* PROBLEM TO WORK ON
The result should be an exact copy of the entries below, free of pictures.

* RECORDS SUPPLIED
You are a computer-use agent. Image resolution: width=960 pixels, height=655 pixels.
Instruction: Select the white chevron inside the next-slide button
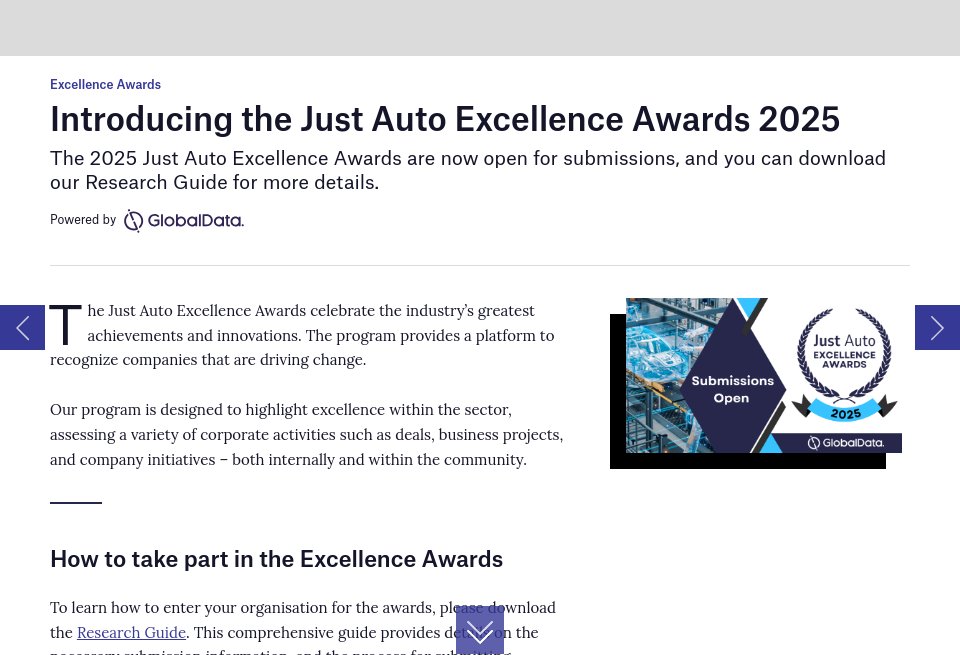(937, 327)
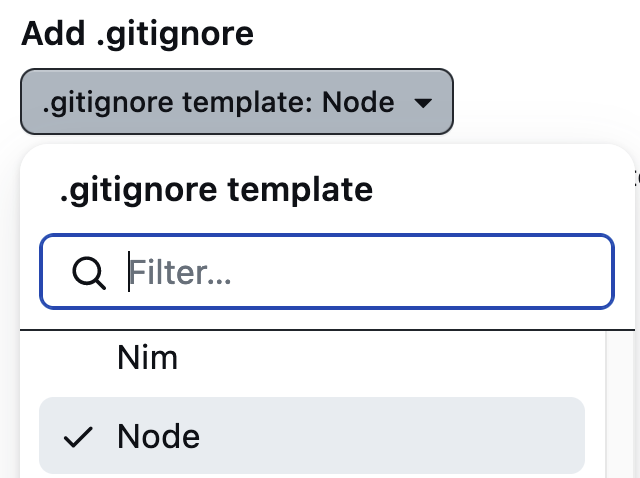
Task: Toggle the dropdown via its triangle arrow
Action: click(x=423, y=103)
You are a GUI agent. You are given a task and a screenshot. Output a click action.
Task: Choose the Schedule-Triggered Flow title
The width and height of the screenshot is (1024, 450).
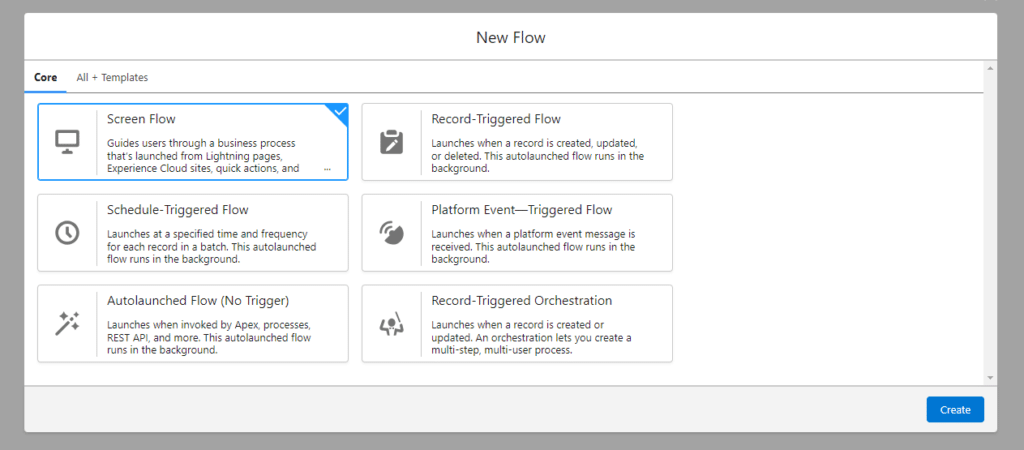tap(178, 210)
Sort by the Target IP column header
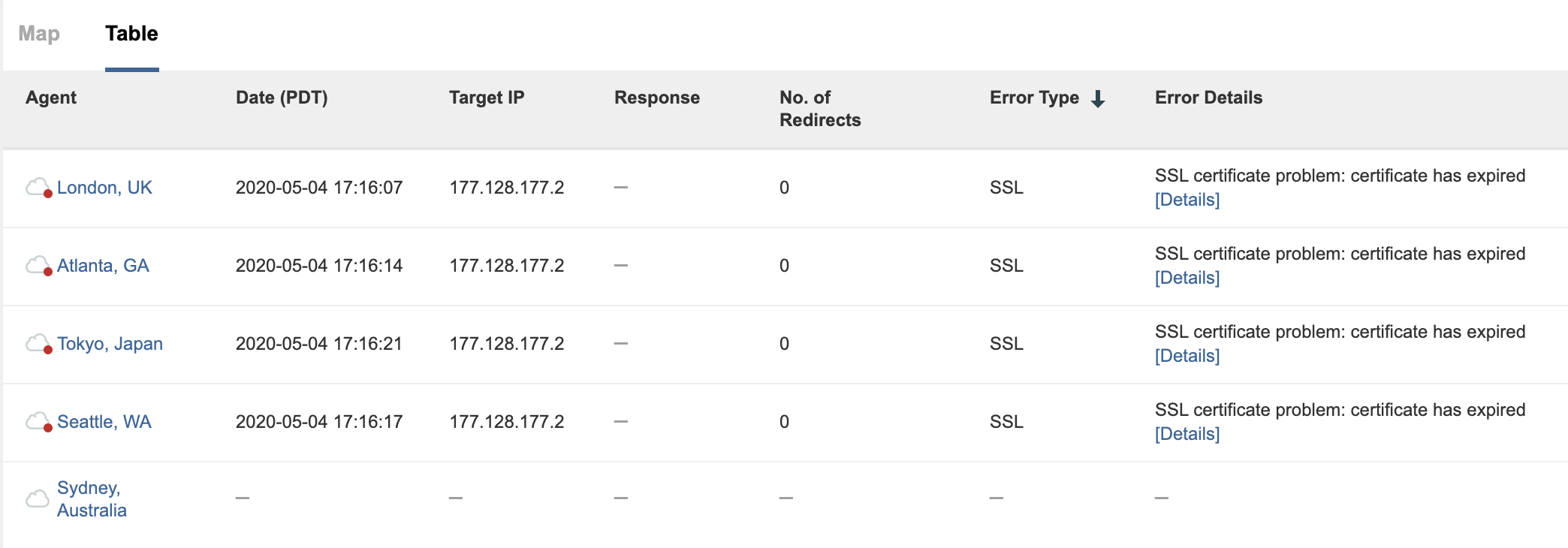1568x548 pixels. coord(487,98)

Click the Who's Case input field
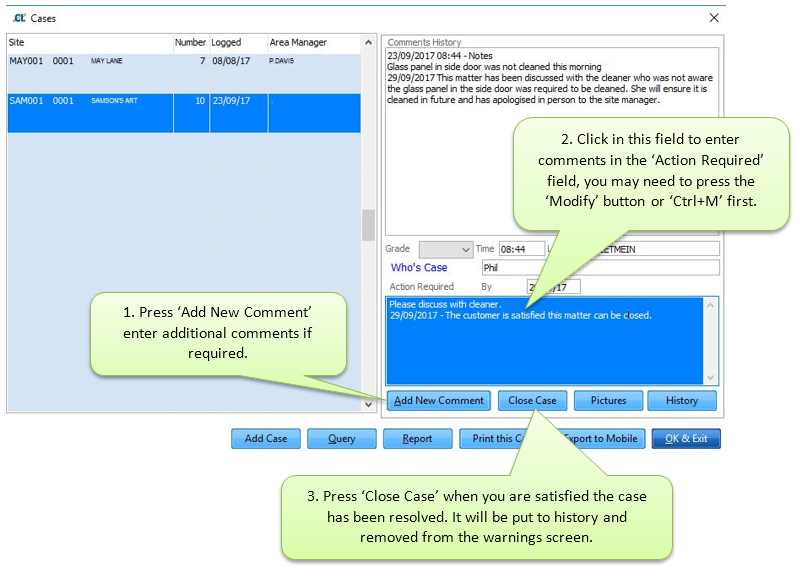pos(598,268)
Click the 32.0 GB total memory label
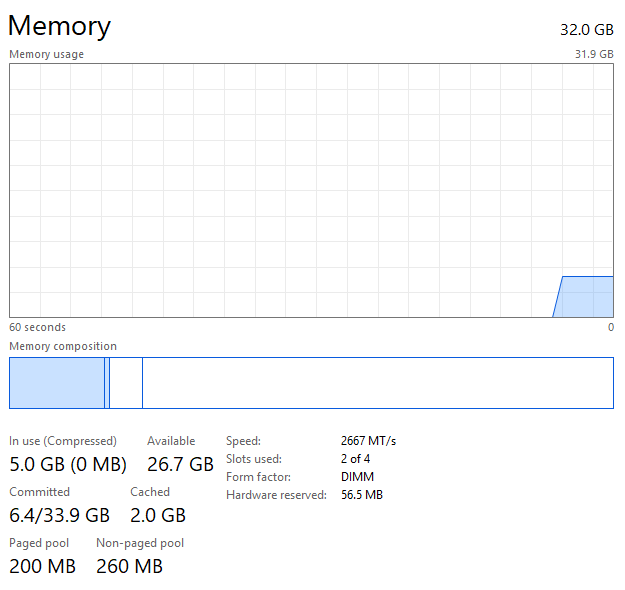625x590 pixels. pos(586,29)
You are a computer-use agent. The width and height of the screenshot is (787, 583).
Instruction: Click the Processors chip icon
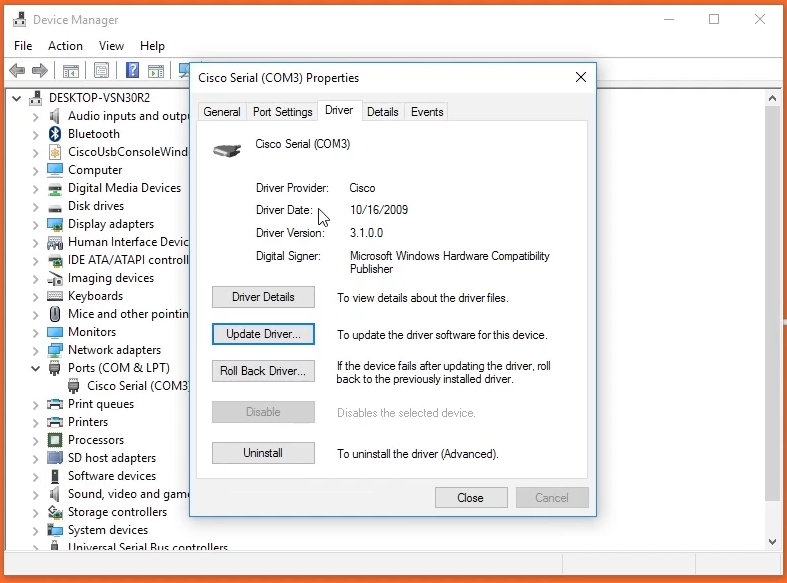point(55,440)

* SOLUTION TO THIS PROBLEM
You are a computer-use agent. Image resolution: width=960 pixels, height=655 pixels.
Instruction: Select the white chevron inside the next-slide button
(937, 327)
Task: Toggle the dropdown via its triangle arrow
Action: click(x=423, y=103)
You are a GUI agent. You are given a task and a screenshot. Output a click action.
Task: Choose the Schedule-Triggered Flow title
The width and height of the screenshot is (1024, 450).
tap(178, 210)
Sort by the Target IP column header
1568x548 pixels. coord(487,98)

Click the Who's Case input field
pos(598,268)
Click the 32.0 GB total memory label
625x590 pixels. pos(586,29)
You are a computer-use agent. The width and height of the screenshot is (787, 583).
Instruction: Click the Processors chip icon
point(55,440)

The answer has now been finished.